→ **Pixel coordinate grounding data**
★ ★ ★

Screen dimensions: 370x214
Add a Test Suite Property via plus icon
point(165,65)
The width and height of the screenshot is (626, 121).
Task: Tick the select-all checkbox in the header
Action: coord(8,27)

★ ★ ★

→ **What is required**
The entries above are to be copied word for word.

→ **Output of the task**
Screen dimensions: 370x214
Add a Test Suite Property via plus icon
point(165,65)
The width and height of the screenshot is (626, 121).
Task: Tick the select-all checkbox in the header
Action: coord(8,27)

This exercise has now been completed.